U.K. marketNew U.K. approach to national ID card scheme

Published 25 March 2008

Technology is just one issue in the U.K. government’s overhaul of controversial identity plan

James Hall is the chief executive of the Identity and Passport Service, the government department running the controversial £5.4 billion national identity card scheme. He talked to Computing’s Tom Young about the technology behind the latest developments in the scheme. Here are a few of the questions and answers:

Tom Young: The Home Office has announced revised plans for ID cards, which aim to cut £1 billion from the cost of the scheme. Where will these savings be made?

James Hall: We made a decision that we will work with the private sector to collect fingerprints and biometrics from each citizen on our behalf, rather than ­ as previously assumed ­doing that ourselves. It will work in the same way as having to pay to have your passport photograph taken today. We believe that several suppliers should emerge from that process and it will be considerably more convenient and cost effective.

We have also offered people a choice between having a passport and an ID card ­ rather than under the previous regime where you had to have both. A significant number of people will have one or the other rather than both ­ this will cut our costs. We have continued to look at the efficiency of operations and believe we can sharpen our pencils a bit more over this issue.

Young: Was lowering costs a factor in giving people the option to have their biometrics on a passport instead of the ID card?

Hall: It was one of two considerations. The first one was we have been listening to Sir James Crosby [who wrote a report on ID management for the Treasury] ­ he focuses on a consumer-led scheme. We have spent a lot of time trying to get in the mind of consumers. Second, it cuts costs.

Young: Have the new plans affected the technology aspects of the scheme?
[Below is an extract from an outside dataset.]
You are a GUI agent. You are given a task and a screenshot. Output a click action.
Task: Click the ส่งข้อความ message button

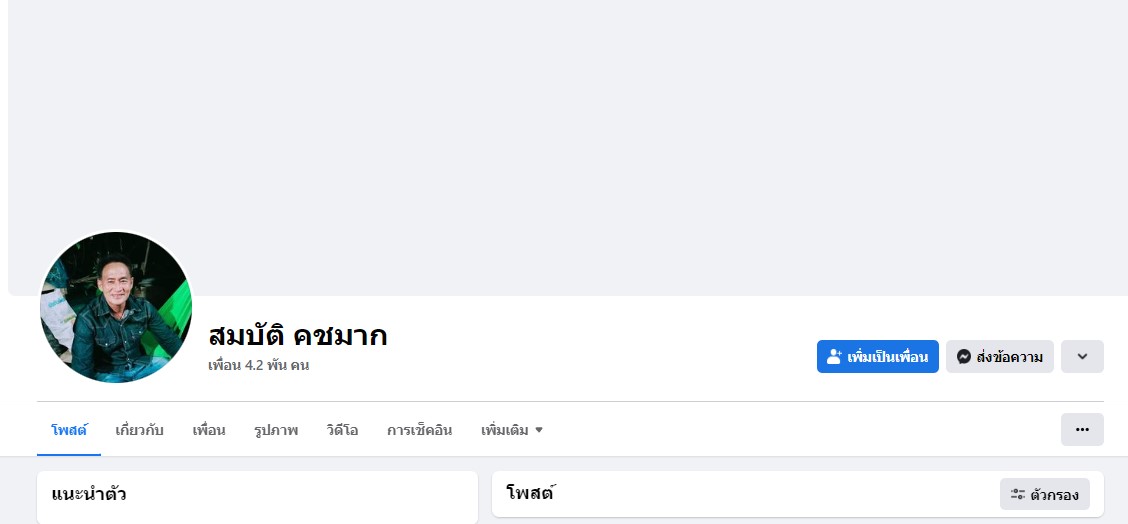(1000, 357)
Hall: There is not much change ­ our core technical approach is the same as it was originally. We are in the middle of a framework procurement at the moment and are due to complete that and select strategic suppliers by May. Our expectation is it will be four suppliers or thereabouts who will go into the second stage of the process.

Those suppliers will compete for an allocation of the total amount of work. That process will take place immediately after May with some decisions taken quickly and others over the months thereafter. The main decision that we announced in December 2006, in terms of reusing existing capabilities and assets, was our use of the Department of Work and Pensions customer information system ­ this remains a core part of our strategy.

Young: What do you think the reasons were for suppliers BAE, Accenture and Steria pulling out of the bidding for ID cards?

Hall: You ought to talk to them. The most recent dropout, Steria, told us it continues to be interested in participating in the scheme. The company concluded it was not appropriate to continue as a prime contractor, but it could still have a role as a subcontractor. There are no delays in the rollout, so if any of them had that perception I’m not sure why.

Young: How are you going to persuade people to take cards with so much hostility to the scheme?

Hall: We would like to issue cards to drivers and young people and private sector workers ­ people will take those cards because they see a benefit in having one. We want to work with the public and private sectors to help create business applications that are of value to the organisations that are going to create them, but which also are of benefit to people.

So if we are talking about opening a bank account, we want to create an environment that makes it cheaper for the bank to secure identity and cheaper for the young person to set up that account. We have only scratched the surface of potential ideas and we need to explore this some more over the next 12 months we want to have as many incentives in place as possible.